- Nanjin Township Location in Hunan
- Coordinates: 28°12′23″N 111°03′42″E﻿ / ﻿28.20639°N 111.06167°E
- Country: People's Republic of China
- Province: Hunan
- Prefecture-level city: Yiyang
- County: Anhua

Area
- • Total: 194.84 km^{2} (75.23 sq mi)

Population
- • Total: 12,000
- • Density: 62/km^{2} (160/sq mi)
- Time zone: UTC+8 (China Standard)
- Area code: 0737

= Nanjin, Anhua =

Nanjin Township (南金乡 (南金鄉, Nánjīn Xiāng)) is a rural township in Anhua County, Hunan Province, People's Republic of China.
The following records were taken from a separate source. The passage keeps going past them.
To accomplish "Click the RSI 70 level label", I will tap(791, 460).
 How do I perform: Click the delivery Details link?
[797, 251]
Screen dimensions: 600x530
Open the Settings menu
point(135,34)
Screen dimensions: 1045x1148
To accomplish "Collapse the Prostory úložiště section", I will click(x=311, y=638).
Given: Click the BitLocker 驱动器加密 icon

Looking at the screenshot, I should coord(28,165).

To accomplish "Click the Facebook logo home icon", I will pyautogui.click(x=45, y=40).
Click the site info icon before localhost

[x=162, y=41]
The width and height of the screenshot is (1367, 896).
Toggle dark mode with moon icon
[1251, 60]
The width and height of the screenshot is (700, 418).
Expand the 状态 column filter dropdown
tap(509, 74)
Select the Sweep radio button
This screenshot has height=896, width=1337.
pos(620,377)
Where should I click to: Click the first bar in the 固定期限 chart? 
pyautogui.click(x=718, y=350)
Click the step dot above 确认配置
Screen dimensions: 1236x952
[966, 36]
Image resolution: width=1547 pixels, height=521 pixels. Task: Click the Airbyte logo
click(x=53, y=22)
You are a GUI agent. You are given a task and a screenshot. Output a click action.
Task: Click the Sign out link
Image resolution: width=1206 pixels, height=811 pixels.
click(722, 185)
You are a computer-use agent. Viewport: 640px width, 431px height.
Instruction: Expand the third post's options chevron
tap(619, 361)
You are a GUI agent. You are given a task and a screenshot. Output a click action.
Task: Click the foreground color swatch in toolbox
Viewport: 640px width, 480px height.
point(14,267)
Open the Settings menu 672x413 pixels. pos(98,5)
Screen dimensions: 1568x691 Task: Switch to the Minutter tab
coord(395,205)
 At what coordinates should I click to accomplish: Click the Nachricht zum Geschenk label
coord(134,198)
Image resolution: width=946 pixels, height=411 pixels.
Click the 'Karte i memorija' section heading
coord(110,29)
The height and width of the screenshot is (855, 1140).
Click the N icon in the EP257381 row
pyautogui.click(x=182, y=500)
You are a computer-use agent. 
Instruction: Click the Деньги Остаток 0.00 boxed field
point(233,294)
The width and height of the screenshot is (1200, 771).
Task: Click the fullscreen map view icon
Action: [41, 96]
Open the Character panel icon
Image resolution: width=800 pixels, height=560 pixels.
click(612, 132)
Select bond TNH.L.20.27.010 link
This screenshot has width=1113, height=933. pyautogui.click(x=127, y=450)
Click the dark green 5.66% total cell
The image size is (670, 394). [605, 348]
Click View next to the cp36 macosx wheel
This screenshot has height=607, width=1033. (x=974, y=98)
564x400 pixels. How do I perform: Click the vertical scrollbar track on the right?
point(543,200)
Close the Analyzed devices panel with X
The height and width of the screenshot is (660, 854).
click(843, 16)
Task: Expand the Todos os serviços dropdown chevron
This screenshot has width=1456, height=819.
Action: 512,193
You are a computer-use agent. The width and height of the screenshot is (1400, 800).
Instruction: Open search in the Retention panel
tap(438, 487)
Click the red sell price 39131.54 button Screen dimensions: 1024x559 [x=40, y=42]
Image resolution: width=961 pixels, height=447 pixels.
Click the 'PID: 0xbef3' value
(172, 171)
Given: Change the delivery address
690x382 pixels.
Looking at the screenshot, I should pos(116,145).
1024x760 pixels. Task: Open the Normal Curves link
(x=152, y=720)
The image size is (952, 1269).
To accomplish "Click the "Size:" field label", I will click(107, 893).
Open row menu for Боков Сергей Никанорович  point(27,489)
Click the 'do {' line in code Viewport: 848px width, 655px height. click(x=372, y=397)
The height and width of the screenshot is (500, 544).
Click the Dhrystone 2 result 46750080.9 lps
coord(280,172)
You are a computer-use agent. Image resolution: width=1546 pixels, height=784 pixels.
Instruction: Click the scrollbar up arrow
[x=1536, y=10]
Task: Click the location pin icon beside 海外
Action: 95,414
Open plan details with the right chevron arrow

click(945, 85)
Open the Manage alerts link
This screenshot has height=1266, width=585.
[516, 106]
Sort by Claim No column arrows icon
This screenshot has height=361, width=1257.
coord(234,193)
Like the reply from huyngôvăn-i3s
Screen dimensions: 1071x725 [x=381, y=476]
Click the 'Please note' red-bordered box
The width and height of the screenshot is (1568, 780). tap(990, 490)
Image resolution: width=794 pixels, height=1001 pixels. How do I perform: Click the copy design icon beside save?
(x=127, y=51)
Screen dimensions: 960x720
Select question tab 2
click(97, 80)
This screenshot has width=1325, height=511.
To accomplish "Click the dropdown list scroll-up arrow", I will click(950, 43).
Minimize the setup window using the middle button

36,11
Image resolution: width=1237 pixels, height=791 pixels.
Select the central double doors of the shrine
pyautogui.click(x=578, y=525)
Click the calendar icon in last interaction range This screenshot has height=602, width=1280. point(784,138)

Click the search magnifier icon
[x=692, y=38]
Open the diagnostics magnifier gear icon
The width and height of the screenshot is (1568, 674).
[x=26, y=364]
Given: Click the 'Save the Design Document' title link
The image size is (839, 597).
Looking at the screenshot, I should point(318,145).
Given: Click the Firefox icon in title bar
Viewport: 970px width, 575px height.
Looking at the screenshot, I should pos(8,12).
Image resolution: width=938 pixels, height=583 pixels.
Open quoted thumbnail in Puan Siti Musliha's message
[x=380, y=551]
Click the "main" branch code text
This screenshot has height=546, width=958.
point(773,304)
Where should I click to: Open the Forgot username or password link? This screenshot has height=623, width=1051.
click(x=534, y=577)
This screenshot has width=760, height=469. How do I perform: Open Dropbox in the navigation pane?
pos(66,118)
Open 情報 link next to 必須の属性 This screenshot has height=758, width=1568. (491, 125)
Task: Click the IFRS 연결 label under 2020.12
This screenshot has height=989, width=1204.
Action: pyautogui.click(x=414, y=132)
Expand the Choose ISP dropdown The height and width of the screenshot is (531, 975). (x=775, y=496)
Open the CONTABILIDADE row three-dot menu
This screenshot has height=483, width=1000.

==Administrative divisions==
The township is divided into 14 villages, which include the following areas: Nanjin Village, Baotai Village, Lianwan Village, Baotashan Village, Youfu Village, Sanlong Village, Jiangjun Village, Qibai Village, Xiejia Village, Jiulongchi Village, Huamu Village, Hexing Village, Pixi Village, and Tiankou Village (南金村、包台村、连湾村、宝塔山村、有福村、三龙村、将军村、七百村、卸甲村、九龙池村、花木村、合兴村、毗溪村、田口村).